Мы любезно болтали с господином Цзяном о том о сем, хотя мне хотелось послать его ко всем чертям. Наконец я не вытерпела, извинилась и, сославшись на занятость, распрощалась с ним. Взяла извозчика и помчалась в штаб. Ворвалась в кабинет генерала без разрешения.

– Что‑нибудь случилось? – встревожился начальник отдела. – Вы так взволнованы…

– Оградите меня от Цзян Цзинго! – взмолилась я.

Генерал ничего не понял.

– Кто такой? Ах да… сын Чан Кайши. Он вам угрожает?

– Почти что. Цзян Цзинго хочет, чтобы я работала на КЧЖД, обращался к маршалу.

Начальник отдела рассмеялся.

– Успокойтесь. Мы не глупее господина Цзяна. Вас ему не дадим. Разговор был. Но разговор остается разговором. На вас совсем другие виды. Совсем другие. Так уж и быть, открою тайну. Под честное слово, согласны? В Японию полетите! Готовьтесь…

– В Японию?! Когда? Зачем?

Он укоризненно покачал головой, внезапно перешел на «ты».

– Хочешь, чтоб я выложил все тайны сразу?! Нет, матушка! Придет время – все узнаешь… Наберись терпения еще на несколько месяцев.

Со второго этажа на первый я съехала по перилам лестницы. Как в детстве.

В Японию… Может быть, я все‑таки сплю? В Японию, на Гинзу, в парк Уэно… Храм Феникса в Удзи, замок в Мацумото…

И вновь пробудилась во мне с небывалой силой страсть к той неведомой жизни. Я готова ждать сколько угодно… Даже затяжка с увольнением из армии казалась теперь закономерной. И из Маньчжурии уезжать пока нет смысла, если вдуматься хорошенько… Что, собственно, произошло? Ну, а если бы тебя уволили, а после увольнения предложили остаться в Маньчжурии еще на какое‑то время? Скажем, с определенной целью: собрать дополнительный материал для той же самой диссертации? Как бы ты поступила?

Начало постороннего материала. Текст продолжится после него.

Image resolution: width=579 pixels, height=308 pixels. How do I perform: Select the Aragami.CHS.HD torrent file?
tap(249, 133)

То, что с тобой происходит как бы само собой, – вовсе не случайность, а особое, нужное тебе стечение обстоятельств. Люди большой цели, пренебрегая опасностями, служебной карьерой, удобствами, рвались в тот же Китай, в Тибет, на Новую Гвинею, где легко было угодить в котел к каннибалам, – и ничто не могло их остановить, ибо в жизни может быть лишь одна большая цель. Не две, а одна. Большая цель – как стержень, на который накручиваются все твои страсти, все беды, страдания и радости, бесконечные мытарства, бессонные ночи и безрадостные дни, исступленная работа до изнеможения, до преждевременной смерти! Большая цель – тот огонь, кружа возле которого невозможно не обжечь крылышки. Большую цель не подносят на праздничном блюде.

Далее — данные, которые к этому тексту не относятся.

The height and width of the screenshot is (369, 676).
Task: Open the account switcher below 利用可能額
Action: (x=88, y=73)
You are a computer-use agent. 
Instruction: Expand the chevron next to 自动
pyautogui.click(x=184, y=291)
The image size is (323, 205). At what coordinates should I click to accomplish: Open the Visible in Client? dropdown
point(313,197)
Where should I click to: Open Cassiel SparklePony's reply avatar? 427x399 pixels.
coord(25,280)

Тебе захотелось поскорее к маменьке и в Москву. Мол, потом там, в Москве, вычитаю все, что нужно для диссертации, из чужих умных книжек. Благородная компиляция заменит личные переживания и размышления. Кому охота изучать огонь, сидя в раскаленной печи?

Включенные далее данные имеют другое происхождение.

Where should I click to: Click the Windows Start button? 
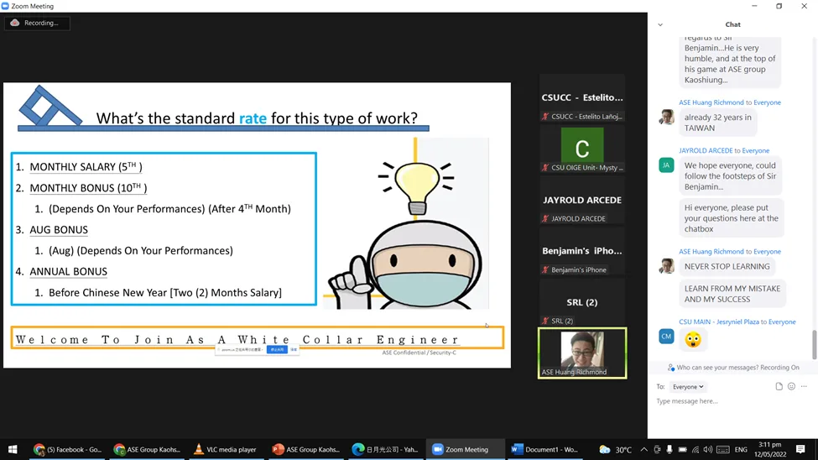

Кто‑то из великих, кажется, композитор Скрябин, сказал, что познать – значит пережить. Познать – значит отождествляться с познаваемым. Ну, а если неохота отождествляться? Если мелочные расчеты сильнее?.. Случай сработал на тебя. Ты оказалась «на чаше весов истории», «Чаша весов» замерла… Признайся: была бы ты счастлива, вернувшись сейчас в Москву, в свой Институт востоковедения с сознанием того, что Маньчжурия, да и весь Китай, переживает свои «минуты роковые», а ты остаешься как бы в стороне? Не потянет ли тебя обратно? А если потянет, то пустят ли? Не такая уж важная ты персона, чтоб с тобой нянчились, исполняя каждое твое желание…

Начинается самое интересное в твоей жизни. Возможно, и задержка здесь, в Маньчжурии, необходима как пролог перед поездкой в Японию… Начальству виднее.

Еще в августе я прочитала в газете о гибели одного человека, которого хорошо знала по Москве, по институту, а потом по Чите, где находился штаб Забайкальского фронта. Этот человек носил майорские погоны, так как в начале войны добровольцем вступил в армию. Он был китаеведом‑историком, профессором, написавшим проникновенную книгу о восстании тайпинов, – в институте мы все зачитывались ею. И когда начался наш освободительный поход в Маньчжурию, он, томимый жаждой познания, ринулся сюда, оставив короткую записку: «Я увижу страну, о которой вот уже 15 лет читаю лекции, пишу книги, приму участие в освобождении народа, который люблю, талантливого, сильного, угнетенного веками народа. И что бы со мной ни случилось – война есть война, – я счастлив, что так сложилась жизнь. Начинается новый этап. Шагнем в это новое».

Но шагнуть ему не довелось. Когда профессор летел в Маньчжурию, самолет разбился над Ваньемяо. Профессору не было и сорока. Он верил в важность своей миссии, он хотел припасть к первоисточнику истории, творить ее, так как не привык пить из чужих ладоней.

Но судьба обошлась с ним слишком жестоко. За любовь к истине иногда приходится расплачиваться жизнью. Что из того? Без поиска истины жизнь утрачивает высокий смысл.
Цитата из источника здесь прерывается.